Ask any bodybuilder their opinion about what they think is the most essential nutrient and they will likely answer protein. And they are correct. Protein does a lot for the body including improving bone health, boosting immune function, and building muscle strength. It has long been accepted that eating the right amount of protein each day can improve your general health. New research, however, shows that also eating protein at the right times can enhance muscle gains and weight loss.
According to studies, protein plays a huge role in enhancing fat loss while maintain muscle mass. Health experts suggest getting 15% to 35% of total calories from protein. An alternative is to eat 1.2g to 1.6g of protein per kilogram of the body weight.
But don’t think you have to eat a lot of animal foods to get the amount of protein you need – you don’t. Plant proteins are more easily assimilated by the body and come with a long list of beneficial micronutrients and “good” fats. Nuts, legumes, seeds and other plants are fabulous sources of proteins and micronutrients. Check out this article for more information.
Eat meat infrequently – this, unlike what you may have heard, will give you a lot of energy. The human body is designed to consume mostly plant foods. As such, its entire metabolic system is optimized to assimilate plant proteins. The body breaks down proteins you eat into smaller pieces called amino acids. Plant proteins are shorter, simpler, and you body can break them down more easily. Animal proteins from, say, a cow, originated as plant proteins in the grass the cow ate. This plant protein was then metabolized into muscle tissue which you then consume as meat. When you eat a steak, the body has to reverse this process to make use of that protein. This requires much more energy, and the resulting components are less usable. Nuts, fruits, vegetables, the tops of plants and roots are all great sources of good, high quality proteins and should be eaten raw when possible. Variety here is key.
Avoid Refined Sugar
Avoid refined sugar and dairy products, including milk. Unlike what has been marketed to us, milk is not a good source of calcium and creates an acidic environment in our gut. Refined sugar is likely the cause of many diseases such as diabetes, obesity, chronic bowel problems, heart disease and many others. Check out the graph. There IS a bit of good news in the graph.
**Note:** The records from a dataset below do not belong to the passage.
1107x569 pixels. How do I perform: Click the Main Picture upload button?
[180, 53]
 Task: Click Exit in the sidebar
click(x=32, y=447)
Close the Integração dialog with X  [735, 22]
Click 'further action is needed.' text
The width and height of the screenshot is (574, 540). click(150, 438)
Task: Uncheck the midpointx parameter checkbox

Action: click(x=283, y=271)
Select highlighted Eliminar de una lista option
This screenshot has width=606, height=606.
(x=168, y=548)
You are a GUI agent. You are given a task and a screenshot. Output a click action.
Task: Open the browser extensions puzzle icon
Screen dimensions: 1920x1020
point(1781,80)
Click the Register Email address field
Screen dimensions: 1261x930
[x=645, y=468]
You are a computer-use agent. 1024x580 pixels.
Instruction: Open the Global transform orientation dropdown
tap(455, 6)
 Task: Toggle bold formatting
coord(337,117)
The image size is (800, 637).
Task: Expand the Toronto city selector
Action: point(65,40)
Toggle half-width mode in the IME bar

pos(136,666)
As people have become aware of the dangers of refined sugar, especially High Fructose Corn Syrup, the total sugar consumption has gone down. But DON’T substitute refined sugar with artificial sweeteners. There’s a whole other plethora of side effects associated with those also. If you follow this advice, you won’t have to worry too much about your caloric intake as your body will naturally regulate your appetite. I recommend doing a lot more studying to see what the latest studies are showing in this area.
Eat Your Veggies
Science shows that a diet high in animal foods is detrimental to your long term health. Conversely, a diet consisting mainly of plants is extremely beneficial to all aspects of your health. For maximum energy, consume lots of live (uncooked) plants. But goodness comes from cooked plants as well. In a revolutionary book called The China Study T. Colin Campbell upends the entire nutrition paradigm in this country and reveals stunning new information regarding long held assumptions about what is good for you and how you should eat. It is a must read for anyone interested in investing in their long term health, increasing their longevity, and avoiding many if not all chronic diseases.
Timing Is Everything
If you are engaged in a strength training program, be sure to consume a high protein meal or beverage before and immediately after your workout. This gives your body some much needed energy to fuel your workout and also supply essential amino acids to your damaged muscle tissues for optimal recovery. The same must be done after an intense cardiovascular session.
It’s also a good idea to break down your protein consumption throughout the day. Researchers suggest that protein becomes more bioavailable for the muscles when eating in small quantities. So if your goal is to consume 100g of protein each day, you may want to consider breaking it down to 4 meals with 25g of protein each. This is another reason why it pays to prepare your meals for the whole day. It isn’t enough to eat an 8-ounce steak at dinner time in an attempt to compensate for your lack of protein intake earlier in the day.
To help reach your daily target easier, consider drinking a protein powder shake. Most products on the market provide 20- 25g of protein in just one scoop. Of course, you should still strive to get your protein from your daily diet. Some of the best sources of protein include eggs, fish, tenderloin, chicken, beans.
Consistency Is Key
Remember that in order to lose fat and build muscle at the same time, you must remain consistent at making the right food choices and working out regularly. Harness all your willpower and stick to your routine. Make sure you keep your diet in check so you can achieve results faster.